Document text –
# # # # # # #
Finally, we’ll add state and country boundaries to provide some context. The R package rnaturalearth is an excellent source of attribution free contextual GIS data.

# natural earth boundaries
countries <- ne_countries(returnclass = "sf") %>% 
  st_geometry() %>% 
  st_transform(crs)
states <- ne_states(iso_a2 = "US", returnclass = "sf") %>% 
  st_geometry() %>% 
  st_transform(crs)

# define the map extent with the michigan polygon
mi_ext <- mi %>% 
  st_geometry() %>% 
  st_transform(crs)
plot(mi_ext)
# add basemap
plot(countries, col = "#cfcfcf", border = "#888888", add = TRUE)
# add data
plot(abd_projected, 
     breaks = bins, col = pal, 
     axes = FALSE, legend = FALSE, add = TRUE)
# add boundaries
plot(countries, col = NA, border = "#888888", add = TRUE)
plot(states, col = NA, border = "#888888", add = TRUE)

# add legend
# label the bottom, middle, and top
labels <- quantile(bins, c(0, 0.5, 1))
plot(abd_projected, zlim = c(0, 1), legend.only = TRUE, 
     col = pal, breaks = seq(0, 1, length.out = length(bins)), 
     legend.shrink = 0.9, legend.width = 2,  
     axis.args = list(at = seq(0, 1, length.out = length(labels)), 
                      labels = signif(labels, 3),
                      col.axis = "black", fg = NA,
                      cex.axis = 0.9, lwd.ticks = 0,
                      line = -0.5))

Extracting trajectories with uncertainty

Next, we’ll look at the temporal component of the relative abundance data. Using the weekly relative abundance cubes, we can chart the change in relative abundance throughout the year for a fixed location. Furthermore, using the upper and lower confidence interval rasters, we can add uncertainty estimates. We often refer to these as relative abundance trajectories.

Let’s start by loading all the necessary relative abundance cubes.

abd_median <- load_raster(path, product = "abundance", 
                          metric = "median", resolution = "lr")
abd_lower <- load_raster(path, product = "abundance",
                         metric = "lower", resolution = "lr")
abd_upper <- load_raster(path, product = "abundance", 
                         metric = "upper", resolution = "lr")

Now we’ll extract the values for a fixed location.

# set a point
pt <- st_point(c(-88.1, 46.7)) %>% 
  st_sfc(crs = 4326) %>% 
  st_transform(crs = st_crs(abd_median)) %>% 
  st_coordinates()

# extract
traj_median <- extract(abd_median, pt, fun = mean, na.rm = TRUE)[1, ]
traj_upper <- extract(abd_upper, pt, fun = mean, na.rm = TRUE)[1, ]
traj_lower <- extract(abd_lower, pt, fun = mean, na.rm = TRUE)[1, ]

# plot trajectories
plot_frame <- data.frame(x = 1:length(traj_median),
                         y = unname(traj_median),
                         lower = unname(traj_lower),
                         upper = unname(traj_upper))
ggplot(plot_frame, aes(x, y)) +
  geom_line(data = plot_frame) +
  geom_ribbon(data = plot_frame, 
              aes(ymin = lower, ymax = upper), 
              alpha = 0.3) +
  ylab("Relative abundance") +
  xlab("Week") +
  theme_light()
# # # # # # #
Given task 1 – Copy the passage of the R mapping tutorial beginning at "Finally, we’ll add" and ending after "contextual GIS data.", with "excellent" renamed to "reliable".
Given task 2 – Continue the R mapping tutorial from the point where it stops.
The material is not needed for this work.

Extracted material –
# # # # # # #
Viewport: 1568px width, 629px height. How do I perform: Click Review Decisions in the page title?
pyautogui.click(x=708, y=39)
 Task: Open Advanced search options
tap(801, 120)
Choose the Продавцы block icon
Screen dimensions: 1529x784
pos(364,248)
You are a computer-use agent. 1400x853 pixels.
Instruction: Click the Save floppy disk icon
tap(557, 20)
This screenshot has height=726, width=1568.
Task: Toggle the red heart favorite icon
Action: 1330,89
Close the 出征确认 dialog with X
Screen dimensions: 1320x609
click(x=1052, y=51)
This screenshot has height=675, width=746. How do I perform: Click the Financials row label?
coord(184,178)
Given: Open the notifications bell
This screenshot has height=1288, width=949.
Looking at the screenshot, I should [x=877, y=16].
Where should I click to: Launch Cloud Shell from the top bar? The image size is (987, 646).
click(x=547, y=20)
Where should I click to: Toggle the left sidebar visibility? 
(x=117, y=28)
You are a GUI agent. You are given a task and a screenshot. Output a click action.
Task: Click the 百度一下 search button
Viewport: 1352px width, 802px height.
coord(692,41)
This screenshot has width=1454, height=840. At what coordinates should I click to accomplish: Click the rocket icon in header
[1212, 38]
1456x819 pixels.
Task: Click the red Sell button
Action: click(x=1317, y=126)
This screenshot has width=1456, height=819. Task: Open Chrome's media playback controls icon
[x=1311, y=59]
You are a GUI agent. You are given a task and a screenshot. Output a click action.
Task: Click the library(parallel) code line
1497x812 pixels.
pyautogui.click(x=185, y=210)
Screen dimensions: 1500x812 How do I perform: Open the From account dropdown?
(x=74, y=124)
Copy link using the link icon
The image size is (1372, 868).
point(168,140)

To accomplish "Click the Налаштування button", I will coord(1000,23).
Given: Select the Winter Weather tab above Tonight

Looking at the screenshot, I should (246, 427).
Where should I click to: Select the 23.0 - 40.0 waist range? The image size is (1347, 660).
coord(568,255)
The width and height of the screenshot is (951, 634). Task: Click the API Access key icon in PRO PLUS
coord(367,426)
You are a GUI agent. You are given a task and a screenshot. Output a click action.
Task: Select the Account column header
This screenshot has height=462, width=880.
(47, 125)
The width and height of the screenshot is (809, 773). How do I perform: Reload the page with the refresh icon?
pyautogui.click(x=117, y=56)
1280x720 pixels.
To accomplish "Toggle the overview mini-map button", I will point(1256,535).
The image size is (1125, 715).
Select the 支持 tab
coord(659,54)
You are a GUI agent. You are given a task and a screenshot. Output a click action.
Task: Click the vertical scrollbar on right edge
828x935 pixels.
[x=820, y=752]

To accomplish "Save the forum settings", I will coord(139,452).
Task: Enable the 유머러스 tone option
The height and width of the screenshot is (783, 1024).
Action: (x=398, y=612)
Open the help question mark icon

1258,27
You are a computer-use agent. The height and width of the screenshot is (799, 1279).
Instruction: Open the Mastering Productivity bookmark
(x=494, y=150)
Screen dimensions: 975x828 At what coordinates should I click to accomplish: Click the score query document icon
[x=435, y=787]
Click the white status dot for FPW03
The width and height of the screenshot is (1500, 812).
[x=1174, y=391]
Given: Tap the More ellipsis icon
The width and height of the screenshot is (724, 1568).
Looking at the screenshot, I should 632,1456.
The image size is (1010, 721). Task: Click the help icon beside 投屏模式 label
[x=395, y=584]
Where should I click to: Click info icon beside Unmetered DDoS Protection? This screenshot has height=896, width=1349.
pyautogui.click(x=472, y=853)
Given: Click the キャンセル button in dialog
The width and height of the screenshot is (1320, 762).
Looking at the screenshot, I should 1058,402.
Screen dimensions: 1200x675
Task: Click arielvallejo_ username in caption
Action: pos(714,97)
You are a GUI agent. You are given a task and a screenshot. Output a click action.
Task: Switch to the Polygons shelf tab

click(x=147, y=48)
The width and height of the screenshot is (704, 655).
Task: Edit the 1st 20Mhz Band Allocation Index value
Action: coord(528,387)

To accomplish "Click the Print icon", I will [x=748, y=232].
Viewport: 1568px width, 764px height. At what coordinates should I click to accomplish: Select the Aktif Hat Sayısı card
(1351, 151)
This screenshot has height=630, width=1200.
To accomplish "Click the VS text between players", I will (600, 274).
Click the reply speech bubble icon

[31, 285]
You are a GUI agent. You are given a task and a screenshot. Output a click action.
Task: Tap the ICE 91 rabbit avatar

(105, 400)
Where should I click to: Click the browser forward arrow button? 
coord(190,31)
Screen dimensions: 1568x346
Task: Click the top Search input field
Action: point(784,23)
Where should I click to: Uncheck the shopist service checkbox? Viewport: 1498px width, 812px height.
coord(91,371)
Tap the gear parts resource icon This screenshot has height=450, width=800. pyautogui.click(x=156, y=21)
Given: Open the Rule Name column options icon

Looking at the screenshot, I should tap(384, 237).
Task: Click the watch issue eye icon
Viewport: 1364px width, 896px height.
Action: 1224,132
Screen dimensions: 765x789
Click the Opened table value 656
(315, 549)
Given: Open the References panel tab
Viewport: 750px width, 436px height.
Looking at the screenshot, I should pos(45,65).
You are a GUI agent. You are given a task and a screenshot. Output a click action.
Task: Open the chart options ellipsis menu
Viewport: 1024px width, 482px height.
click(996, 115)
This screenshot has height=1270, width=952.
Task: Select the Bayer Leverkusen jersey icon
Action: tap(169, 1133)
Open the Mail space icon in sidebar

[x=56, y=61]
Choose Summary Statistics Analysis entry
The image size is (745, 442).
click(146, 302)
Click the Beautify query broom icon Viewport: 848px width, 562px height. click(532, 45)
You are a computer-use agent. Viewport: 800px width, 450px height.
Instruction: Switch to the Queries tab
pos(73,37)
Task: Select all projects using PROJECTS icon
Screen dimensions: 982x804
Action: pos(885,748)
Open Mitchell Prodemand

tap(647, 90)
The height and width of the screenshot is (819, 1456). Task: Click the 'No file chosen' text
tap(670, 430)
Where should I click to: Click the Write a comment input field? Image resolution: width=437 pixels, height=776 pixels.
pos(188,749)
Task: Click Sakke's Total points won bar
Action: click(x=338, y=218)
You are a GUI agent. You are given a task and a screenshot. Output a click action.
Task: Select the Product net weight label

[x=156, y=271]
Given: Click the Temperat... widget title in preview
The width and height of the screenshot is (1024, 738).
# # # # # # #
Written response 1 –
Finally, we’ll add state and country boundaries to provide some context. The R package rnaturalearth is an reliable source of attribution free contextual GIS data.

Written response 2 –
Regional statistics

In addition to maps and visualizations, the eBird Status and Trends website provides a set of statistics summarizing the spatial data over regions (countries and states) and seasons. The five regional statistics are:

  1. Mean relative abundance: the average estimated relative abundance within the given region.
  2. Percentage of seasonal population: the sum of the estimated relative abundance within the selected region divided by the sum of the estimated relative abundance across the full range.
  3. Percentage of region occupied: the percentage of the selected region within the range boundary of a species.
  4. Percentage of range in region: the fraction of a species’ total range that falls within the selected region.
  5. Days of occupation in region: the number of days that a species occupies the selected region, with occupation being defined as spatially covering the selected region by at least 5% based on estimated relative abundances averaged across the given season.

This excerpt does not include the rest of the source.